## PROBLEMS
A: What milestone dates does the fruit-drying article's header list, and which milestone does each one mark?
B: In the fruit-drying article, rewrite the passage between "Background: Food drying, despite" and "thin layer models.", inclusive, substituting "pear" for "kiwi".

## TEXT BLOCK
'''
Research Article | Open Access
Variation of physical properties of fruits with drying and kinetic study
*Corresponding author: Raquel P. F. Guiné
Professor, Quinta da Alagoa, Estrada de Nelas, Ranhados, 3500-606 Viseu, Portugal, Tel. +351-232-446641, Fax: +351-232-426536, E-mail:firstname.lastname@example.org
Received: May 22nd, 2017; Accepted: June 11th, 2017; Published: June 11th, 2017
Life Sci Press. 2018; 2(1): 40-47. doi: 10.28964/LifesciPress-2-106
Ⓒ 2018 Copyright by Guiné RPF. Creative Commons Attribution 4.0 International License (CC BY 4.0).
Background: Food drying, despite being a very ancient practice for food preservation, is still one of the most important processing operations in the food industry.
Objective: In this work was studied the drying of two fruits (kiwi and apple) with respect to the physical properties of texture and colour, and the drying kinetics was also evaluated with adjustment to thin layer models.
'''
## RAW DATA
'''
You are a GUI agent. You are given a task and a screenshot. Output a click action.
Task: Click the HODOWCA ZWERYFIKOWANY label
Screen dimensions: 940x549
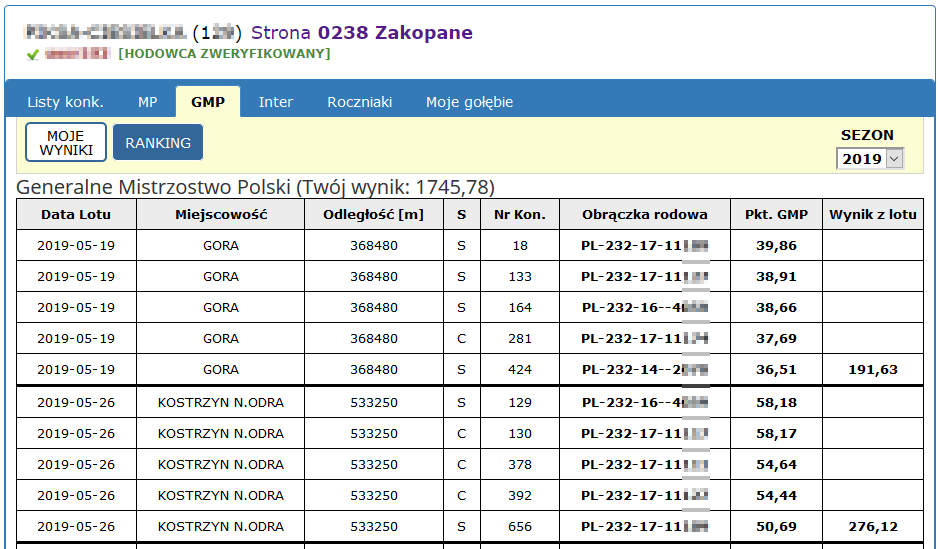[x=224, y=54]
'''
## SOLUTIONS TO EACH TASK
A: Received: May 22nd, 2017; Accepted: June 11th, 2017; Published: June 11th, 2017

B:
Background: Food drying, despite being a very ancient practice for food preservation, is still one of the most important processing operations in the food industry.
Objective: In this work was studied the drying of two fruits (pear and apple) with respect to the physical properties of texture and colour, and the drying kinetics was also evaluated with adjustment to thin layer models.